Nelson Piquet won the Canadian Grand Prix, but it was another race marred by tragedy, this time witnessed by millions of viewers across the world as Riccardo Paletti was killed in a collision at the start of the race.
The grand prix had been moved from its usual autumn slot to try to avoid the mists and fog which had blighted previous races, and the track had been renamed the Gilles Villeneuve circuit in memory of the local hero who had been killed at Imola a month earlier. For the third race running Ferrari entered only one car.
Didier Pironi took pole but as the cars got going he stalled, immediately raising his hand to warn those behind. All managed to avoid him but Paletti, starting only his second grand prix from the penultimate row of the grid, was accelerating at over 100mph when he smashed into the back of the Ferrari. Pironi was shunted across the track, and as marshals moved in to help the clearly stricken Paletti, his Osella burst into flames.

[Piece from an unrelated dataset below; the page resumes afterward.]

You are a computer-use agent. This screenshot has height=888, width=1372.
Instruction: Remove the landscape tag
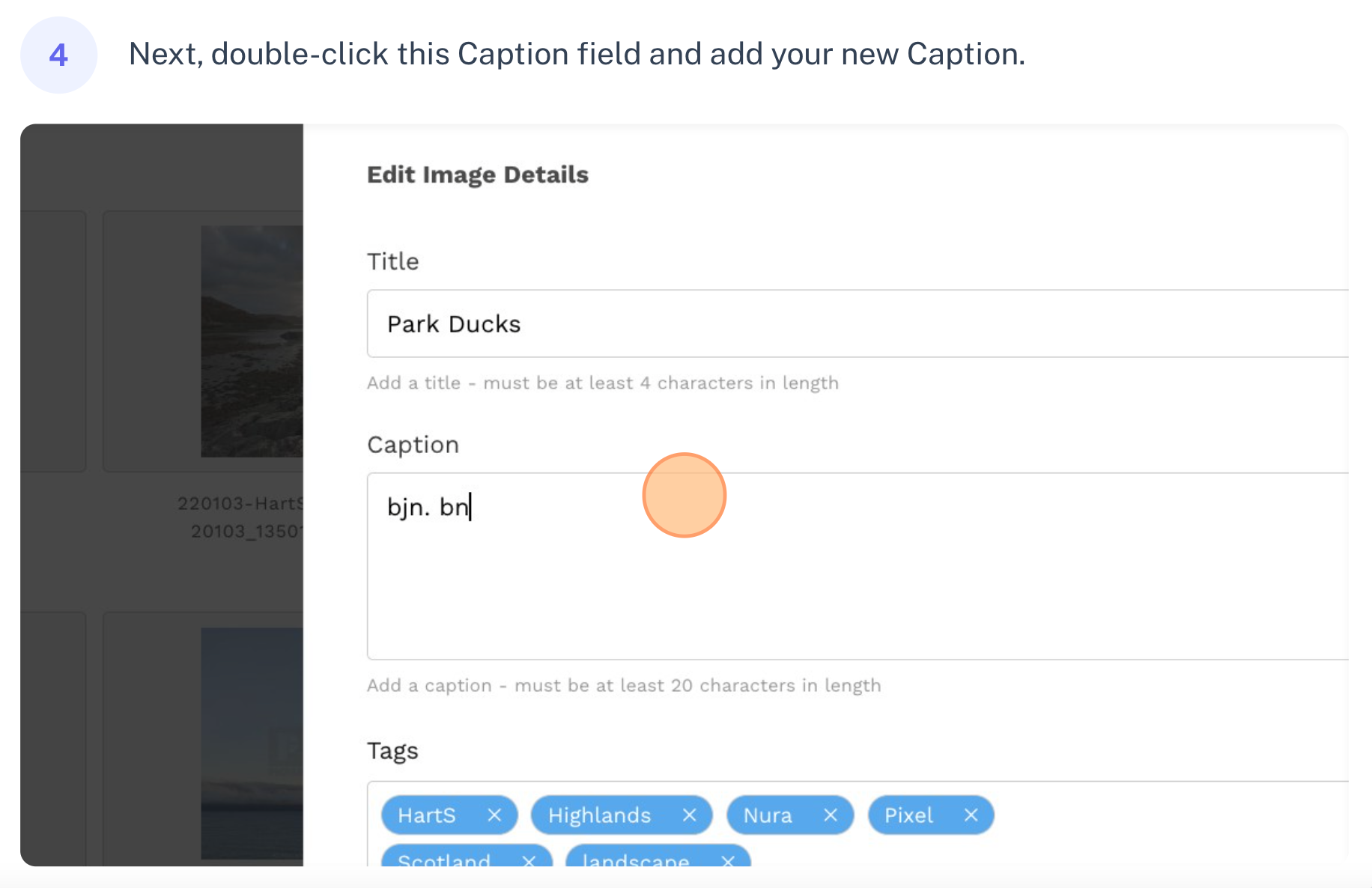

With Paletti trapped and unconscious, frantic attempts were made to put the fire out while others, including an unharmed Pironi, tried to pull him clear. It took almost half an hour to free him from the wreckage, all witnessed by a packed grandstand which included Paletti's parents. He was eventually airlifted to hospital but died from massive internal injuries.
When the race eventually restarted two hours later, Pironi used his spare car but gradually slipped back down the field. Another accident on the second lap between Nigel Mansell (Lotus) and Bruno Giacomelli (Alfa Romeo) was fortunately not serious.
Piquet took the lead on the ninth lap and once an early challenge from the Renaults had faded, remained in the lead with no challengers. Andrea de Cesaris and Eddie Cheever forfeited second and third when they ran out of fuel on the final laps, and the perennially unlucky Derek Daly retired while fourth within half a mile of the finish.
Riccardo Patrese took second while John Watson's third place extended his lead at the head of the drivers' championship.